Parece que, mientras Diógenes tomaba el sol, se le acercó Alejandro Magno, y le dijo: «Pídeme lo que quieras y te será concedido», a lo que el filósofo, después de meditar un rato acerca del ofrecimiento, respondió: «Hazte a un lado, que me estás tapando el sol». No quería otra cosa. ¿Para qué?
No me quites el sol; si un día las nubes lo tapan, lo dibujamos.
Tener no es poseer ni dicha ni felicidad. Felicidad es, simplemente, estar sentado en un banco contemplando eso, el sol, dejándote iluminar por su belleza poética; contemplar lo que nos rodea, sin prisa.
Es curioso cómo los momentos en los que sentimos una verdadera felicidad, nuestra felicidad, suelen ser momentos en los que ni pensamos ni nos dejamos llevar por deseos materiales o consumistas.
Esta mañana no necesitábamos nada más que ese baño de naturaleza, de vida, en unas fechas en las que parece que el consumismo comienza a desbordar la mente de muchos.
Pero hoy no quiero reflexionar sobre ese otro mal que nos atrapa y nos lleva: el deseo de tener, por encima de ese gran bien que nos haría el deseo de dar.
Estaba ahora mismo pensando, por ejemplo, en lo que algunas personas harán en el día de hoy: pasear, correr, trabajar, dibujar el arco iris a través de los chorros de agua de alguna fuente, contemplar la vida, la poesía, leer, escribir. Sin preocuparse de nada más que de sentir esos instantes de poética espiritual para llenar sus corazones de sonrisas, de momentos felices. Dichosos son.
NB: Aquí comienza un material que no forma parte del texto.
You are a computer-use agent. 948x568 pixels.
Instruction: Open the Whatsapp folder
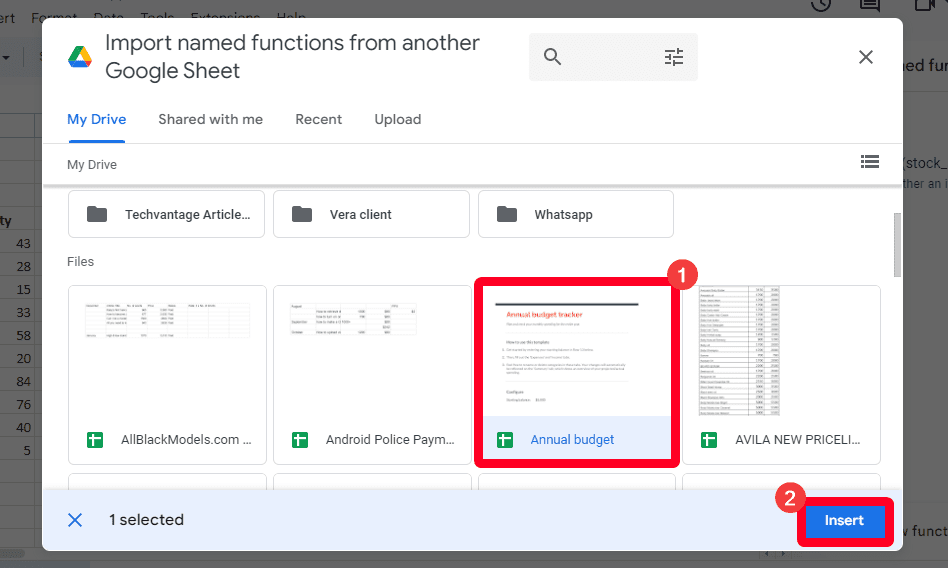tap(576, 214)
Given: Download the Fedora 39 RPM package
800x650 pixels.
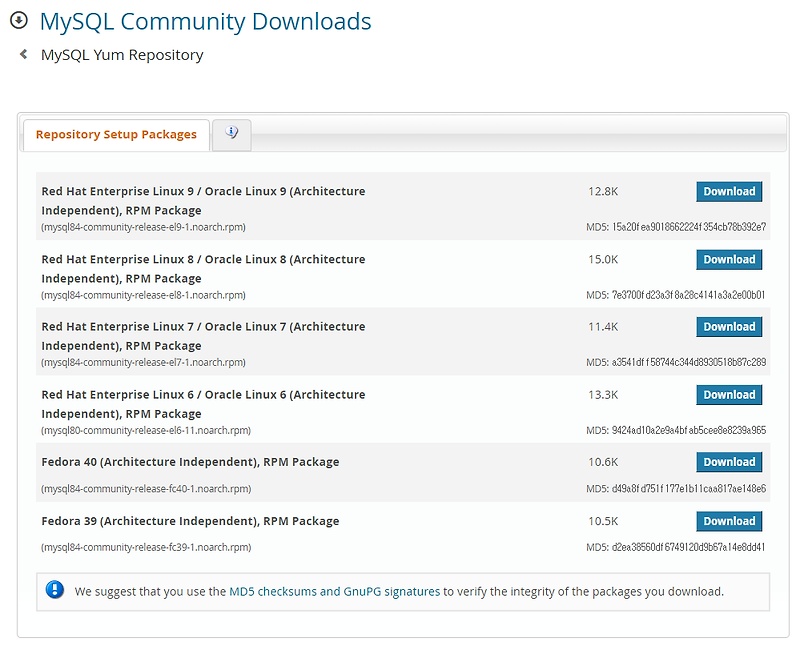Looking at the screenshot, I should tap(729, 521).
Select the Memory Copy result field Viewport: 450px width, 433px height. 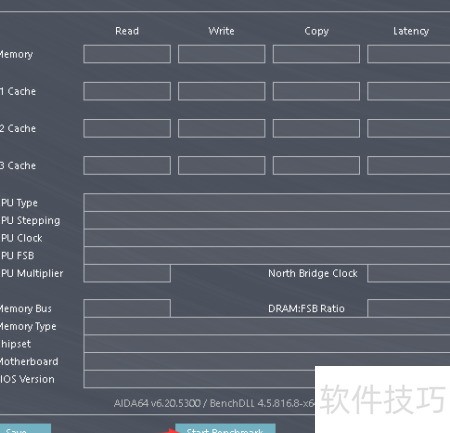tap(316, 54)

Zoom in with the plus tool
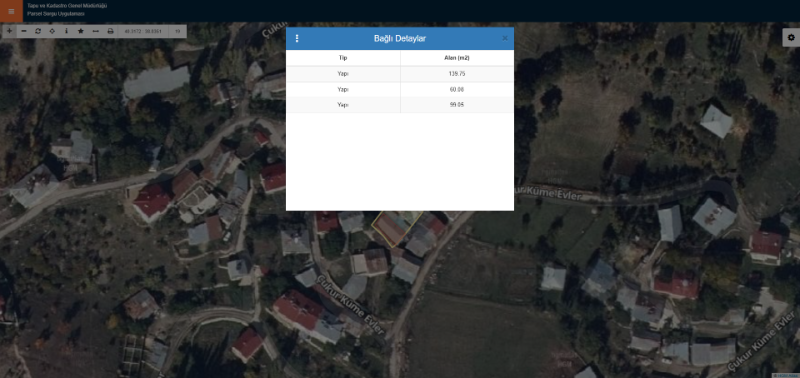tap(9, 31)
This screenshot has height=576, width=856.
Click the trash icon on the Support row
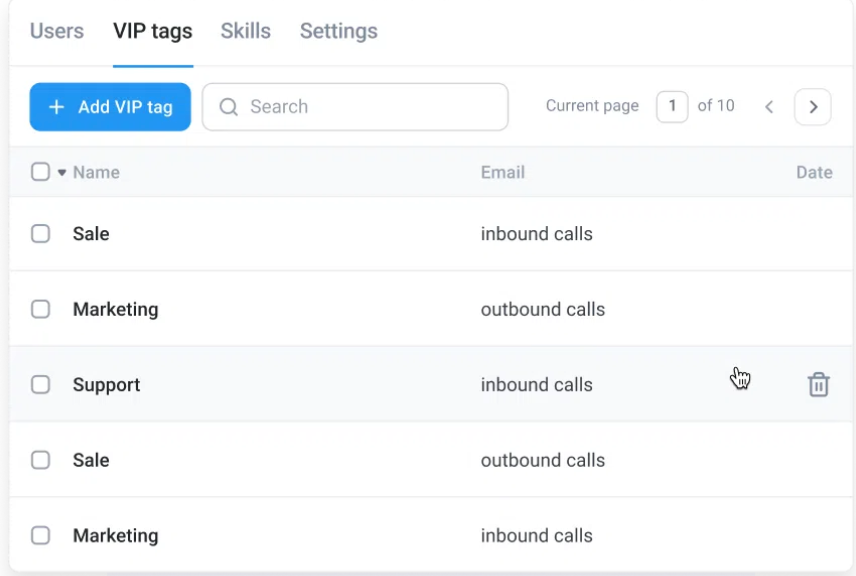(x=819, y=384)
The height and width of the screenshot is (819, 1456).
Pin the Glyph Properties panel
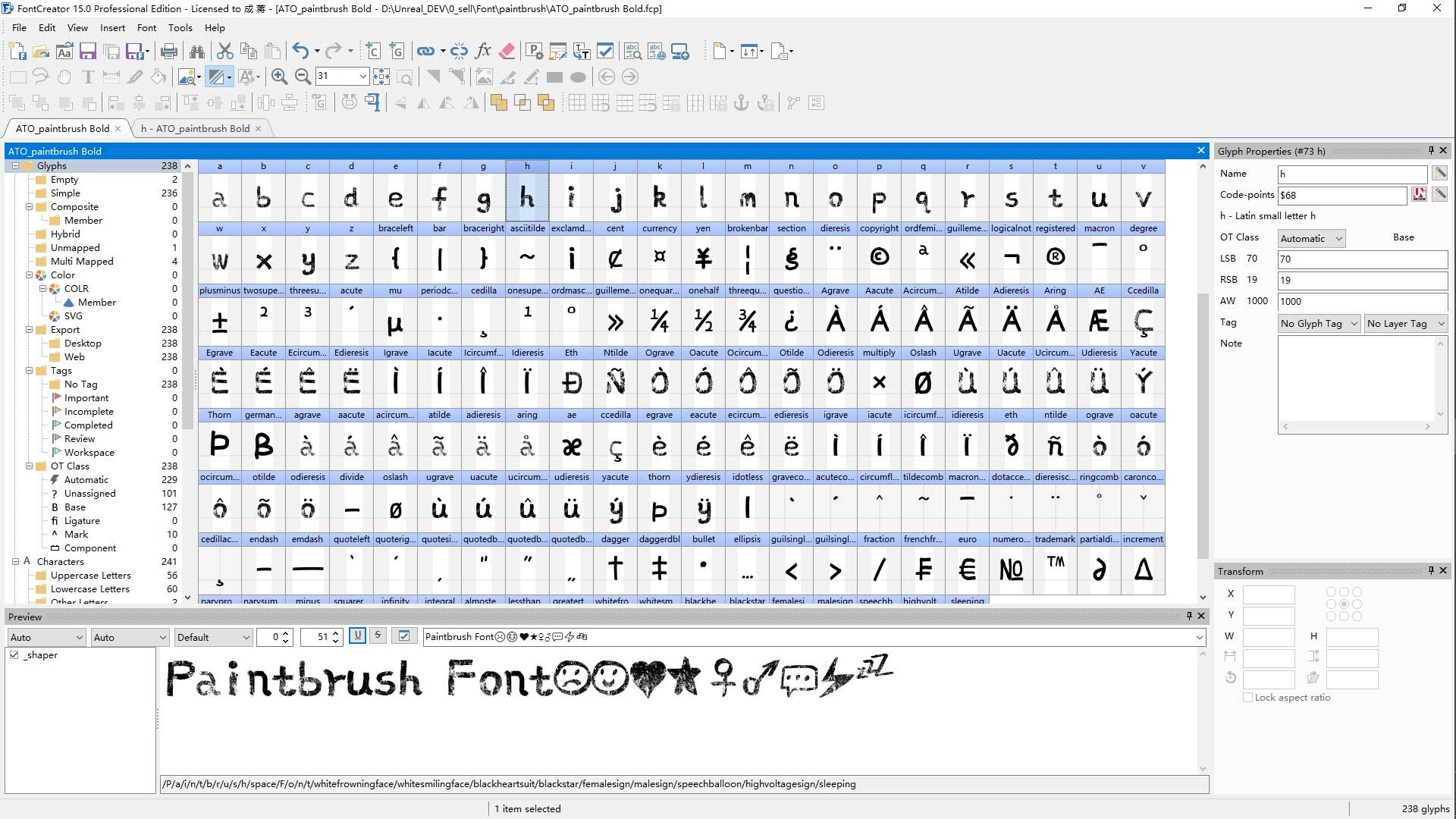tap(1430, 151)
Otros muchos, la gran mayoría, seguro, corriendo por esos centros comerciales consumiendo, atiborrándose de viandas y dejando en los platos más sobras de las habituales, atragantándose de enseres que no sirven más que para ocupar espacio, todo por el mero placer de tener y tener más. Envidiando, quejándose, prejuzgando. Estúpidos son.
Qué gran diferencia.
La sencillez de lo grande; la importancia de la nada.
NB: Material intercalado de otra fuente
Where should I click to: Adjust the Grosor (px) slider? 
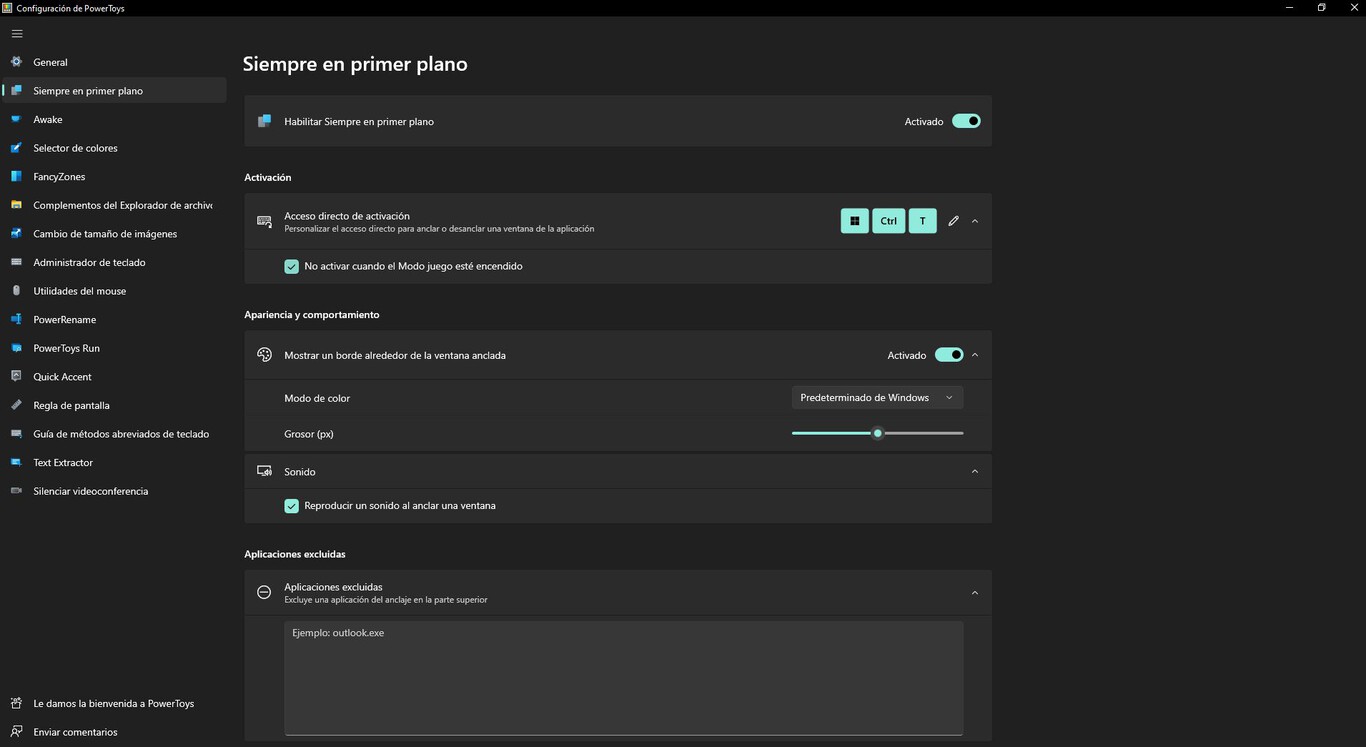pyautogui.click(x=877, y=433)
Este momento me genera tanto placer como el que he tenido esta mañana bajo el sol. Ahora, envuelto en pensamientos, dejando a mis manos sueltas, dejándose llevar sobre el teclado y escribiendo aquello que puede parecer estúpido pero que, al fin y al cabo, no deja de ser parte de mi. Ese es el placer, esa es la verdadera felicidad, escribir lo que pensamos, la propia vida, por el mero placer de leernos a nosotros mismos.
En ese momento soy incapaz de ver, de leer; soy incapaz casi de pensar, aunque todos los pensamientos se agolpen en este pequeño cerebro mío. Es en este instante, en el que desde este sillón mi mente recorre otra vez esos campos, abraza las nubes o siente esa tierna mirada sin que me vea.
He llegado a desprenderme de mi mismo, como lo hago en estos cuadernos en los que voy desnudando ideas, reflexiones y pensamientos, clasificándolos y disponiéndolos para que vuelen en esa libertad que sólo la palabra provoca.
Me niego a que nadie trate de borrarme momentos así. Tampoco soy nadie yo para borrar los momentos de felicidad de otros.
Adquirir tiempos así es adquirir el más preciado tesoro.
Lo presente es lo que tenemos y lo que dejamos pasar no vuelve.
Esta mañana amanecía entre azules, dejando poco a poco que el sol penetrase en el interior de la ciudad, en sus calles, sin prisa, pero de manera intensa.
Cuándo algo se vive de manera intensa queda prolongado en un tiempo mayor del que tarda en suceder.
Disfrutar de la vida es vivir el presente.
Respirar este olor, pisotear estos campos, contemplar el sol que se escapa inmenso, poético y sentir esa cálida y verde mirada desde la lejana cercanía.